Guest blog by Christopher Jurewitsch, AmeriCorps Member & Construction Volunteer Facilitator
Like many people during the start of the pandemic in early 2020, I had to transition from working in a sea of office cubicles to working remotely at home. It was both a difficult adjustment and a sigh of relief, because while I had to figure out the odds and ends of working in my bedroom, I was able to enjoy the comfort of working from home and not having to drive to work.
But as the pandemic stretched on, my desire to work from home faded. Staring at a computer screen for eight hours a day wasn’t as satisfying as it used to be, nor was the lack of direct human contact for days on end. Add that to the disillusionment I had for my then-career after struggling to find a new job for well over a year, I realized that something needed to change.
I knew I wanted to try something new, and one way I knew how to get into a new career path was by joining an AmeriCorps program. Having served with the Conservation Corps for one summer back in school, I was well aware of the impact AmeriCorps made in the community. I wasn’t particularly picky about which program I wanted to participate in; I just wanted to find something meaningful. So when I saw that there was an opening for an AmeriCorps position with Twin Cities Habitat for Humanity, I immediately applied.
Within a matter of a week, I went from designing maps on a computer to learning how to cut and lay vinyl flooring. I traded my work computer for a pickup truck, my programs for a tool belt, and my mouse and keyboard for a hammer and pry bar. I learned how to measure twice and cut once, paint and repaint walls, and use a stud finder all without any prior construction experience. I even had some unexpected tasks such as saving a cat from under a porch of a home we were remodeling—something that definitely wasn’t on my job description!
Construction skills aside, I also learned how to manage and help volunteers on site. The nice thing about Habitat is that you’re constantly seeing new faces, serving with new volunteer groups almost every day with different backgrounds and skill sets. From Regular Volunteers that have built homes for years to new volunteers that have no construction experience whatsoever, it’s always a pleasant experience getting to know those who take the time out of their week to come out and help.
As much as I love teaching my volunteers how to frame walls or install sheetrock, I often learn more from the volunteers themselves. Not just tricks or skills related to construction, but also life skills and advice. You learn that despite different upbringings and career paths, people often share similar attributes in life and look for ways to help others. In many ways, it’s a humbling experience being able to meet people every day and hear their stories, but it’s even more humbling to help them contribute to something as meaningful as building a home.
My role doesn’t stop at construction and volunteers, though. In addition to my role in homebuilding, I became active in planning AmeriCorps events for and along with other AmeriCorps members, both with my cohort as a member of our support crew and for AmeriCorps members across the state as a member of the InterCorps Council of Minnesota. From volunteering for various organizations across the Twin Cities to presenting on the effects that redlining and highway construction have had on housing disparities in Saint Paul, it’s definitely given me confidence as a leader and team player when it comes to planning and executing events.
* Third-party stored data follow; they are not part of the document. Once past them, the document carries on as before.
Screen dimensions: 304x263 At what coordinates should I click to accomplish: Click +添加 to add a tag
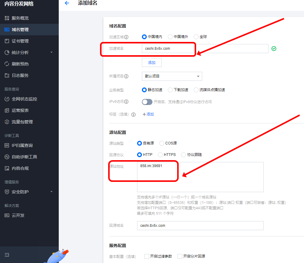click(148, 114)
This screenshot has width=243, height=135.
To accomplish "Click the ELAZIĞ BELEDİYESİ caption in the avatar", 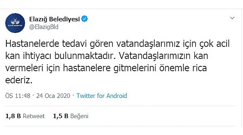I will pyautogui.click(x=15, y=26).

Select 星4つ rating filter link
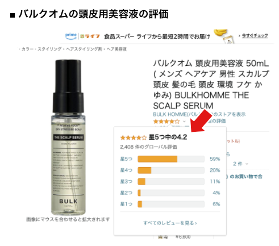click(x=126, y=170)
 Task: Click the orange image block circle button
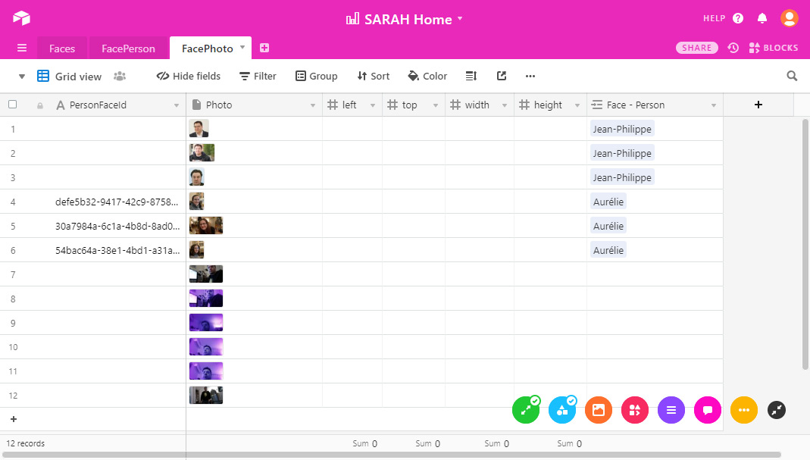(598, 410)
Life as an AmeriCorps member hasn’t always been easy. With a lower income than my previous job, I have to be more cautious about my spending. I’ve worked in the blistering cold, sizzling heat, and soaking wet conditions throughout my service, and I often come home exhausted. I’ve had a few minor work-related injuries over the past year, and I’ve made many construction mistakes even despite my growing construction knowledge.
Yet even my worst days on site are still better than the best days I ever had at the office, and I continue to maintain a positive attitude through it all. A huge part of what keeps me going every day is my cohort of fellow members and field staff. Everyone that I work with has been amazingly supportive to me and my fellow members, and our crew feels just like family. Without their presence, this position wouldn’t be as special as it is to me, and I’m blessed to work with such a talented team.
I’m forever grateful for making the decision to join this AmeriCorps program, and I hope that the skills and connections I’ve gained will stick with me forever.